Integration of amorphous ferromagnetic oxides with multiferroic materials for room temperature magnetoelectric spintronics

Humaira Taz; Bhagwati Prasad; Yen-Lin Huang; Zuhuang Chen; Shang-Lin Hsu; Ruijuan Xu; Vishal Thakare; Tamil Selvan Sakthivel; Chenze Liu; Mark Hettick; Rupam Mukherjee; Sudipta Seal; Lane W Martin; Ali Javey; Gerd Duscher; Ramamoorthy Ramesh; Ramki Kalyanaraman

doi:10.1038/s41598-020-58592-5

Integration of amorphous ferromagnetic oxides with multiferroic materials for room temperature magnetoelectric spintronics

Sci Rep. 2020 Feb 27;10(1):3583. doi: 10.1038/s41598-020-58592-5.

Authors

Humaira Taz^#^{1

2}, Bhagwati Prasad^#³, Yen-Lin Huang¹, Zuhuang Chen^{1

4}, Shang-Lin Hsu¹, Ruijuan Xu¹, Vishal Thakare¹, Tamil Selvan Sakthivel⁵, Chenze Liu⁶, Mark Hettick⁷, Rupam Mukherjee⁸, Sudipta Seal⁹, Lane W Martin^{1

10}, Ali Javey⁷, Gerd Duscher⁶, Ramamoorthy Ramesh¹¹, Ramki Kalyanaraman^{12

13}

Affiliations

¹ Department of Materials Science and Engineering, University of California, Berkeley, CA, 94720, USA.
² Bredesen Center, University of Tennessee, Knoxville, TN, 37996, USA.
³ Department of Materials Science and Engineering, University of California, Berkeley, CA, 94720, USA. bprasadiitk@gmail.com.
⁴ School of Materials Science and Engineering, Harbin Institute of Technology, Shenzhen, 518055, P. R. China.
⁵ Advanced Materials Processing and Analysis Center (AMPAC, Materials Science and Engineering (MSE) Department, University of Central Florida, Orlando, FL, 32816, USA.
⁶ Department of Materials Science and Engineering, University of Tennessee, Knoxville, TN, 37996, USA.
⁷ Department of Electrical Engineering and Computer Sciences, University of California, Berkeley, California, 94720, USA.
⁸ Department of Physics, Lovely Professional University, Phagwara, Punjab, 144411, India.
⁹ College of Medicine, University of Central Florida, Orlando, FL, 32827, USA.
¹⁰ Materials Sciences Division, Lawrence Berkeley National Laboratory, Berkeley, California, 94720, USA.
¹¹ Department of Materials Science and Engineering, University of California, Berkeley, CA, 94720, USA. rramesh@berkeley.edu.
¹² Bredesen Center, University of Tennessee, Knoxville, TN, 37996, USA. ramki@utk.edu.
¹³ Department of Chemical and Biomolecular Engineering, University of Tennessee, Knoxville, TN, 37996, USA. ramki@utk.edu.

^# Contributed equally.

Abstract

A room temperature amorphous ferromagnetic oxide semiconductor can substantially reduce the cost and complexity associated with utilizing crystalline materials for spintronic devices.

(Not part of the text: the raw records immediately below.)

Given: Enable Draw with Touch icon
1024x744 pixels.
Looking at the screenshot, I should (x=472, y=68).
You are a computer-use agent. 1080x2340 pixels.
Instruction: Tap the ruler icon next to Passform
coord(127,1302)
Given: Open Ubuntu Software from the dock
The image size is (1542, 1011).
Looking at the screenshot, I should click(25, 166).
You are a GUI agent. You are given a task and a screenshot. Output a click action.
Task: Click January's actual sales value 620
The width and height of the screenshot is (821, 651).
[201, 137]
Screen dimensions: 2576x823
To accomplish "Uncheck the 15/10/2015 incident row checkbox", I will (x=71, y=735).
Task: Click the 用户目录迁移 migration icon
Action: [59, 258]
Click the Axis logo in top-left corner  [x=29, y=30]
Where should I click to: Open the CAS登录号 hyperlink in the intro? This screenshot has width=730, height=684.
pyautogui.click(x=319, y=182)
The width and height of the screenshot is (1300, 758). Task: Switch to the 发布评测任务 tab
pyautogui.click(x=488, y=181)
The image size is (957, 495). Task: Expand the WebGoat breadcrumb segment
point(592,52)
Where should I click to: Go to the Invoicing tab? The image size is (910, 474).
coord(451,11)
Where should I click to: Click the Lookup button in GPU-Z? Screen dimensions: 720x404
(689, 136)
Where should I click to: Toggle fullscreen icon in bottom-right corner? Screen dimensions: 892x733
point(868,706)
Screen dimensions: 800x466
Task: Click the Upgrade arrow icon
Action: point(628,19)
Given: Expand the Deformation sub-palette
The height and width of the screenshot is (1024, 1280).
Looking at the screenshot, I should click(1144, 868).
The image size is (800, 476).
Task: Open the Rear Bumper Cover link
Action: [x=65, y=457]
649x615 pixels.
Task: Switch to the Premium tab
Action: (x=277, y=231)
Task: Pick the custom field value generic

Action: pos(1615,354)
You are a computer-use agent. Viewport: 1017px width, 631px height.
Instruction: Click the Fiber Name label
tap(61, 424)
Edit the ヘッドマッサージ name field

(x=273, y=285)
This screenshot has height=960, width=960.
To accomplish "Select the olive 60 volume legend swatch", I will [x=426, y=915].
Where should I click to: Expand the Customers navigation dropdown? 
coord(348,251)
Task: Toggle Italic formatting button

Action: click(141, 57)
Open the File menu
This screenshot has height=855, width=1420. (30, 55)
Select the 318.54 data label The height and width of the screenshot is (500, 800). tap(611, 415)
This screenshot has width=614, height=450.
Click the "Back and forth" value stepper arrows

We report a new material (Fe_0.66Dy_0.24Tb_0.1)₃O_7-x (FDTO), which shows semiconducting behavior with reasonable electrical conductivity (~500 mOhm-cm), an optical band-gap (2.4 eV), and a large enough magnetic moment (~200 emu/cc), all of which can be tuned by varying the oxygen content during deposition. Magnetoelectric devices were made by integrating ultrathin FDTO with multiferroic BiFeO₃. A strong enhancement in the magnetic coercive field of FDTO grown on BiFeO₃ validated a large exchange coupling between them. Additionally, FDTO served as an excellent top electrode for ferroelectric switching in BiFeO₃ with no sign of degradation after ~10¹⁰ switching cycles. RT magneto-electric coupling was demonstrated by modulating the resistance states of spin-valve structures using electric fields.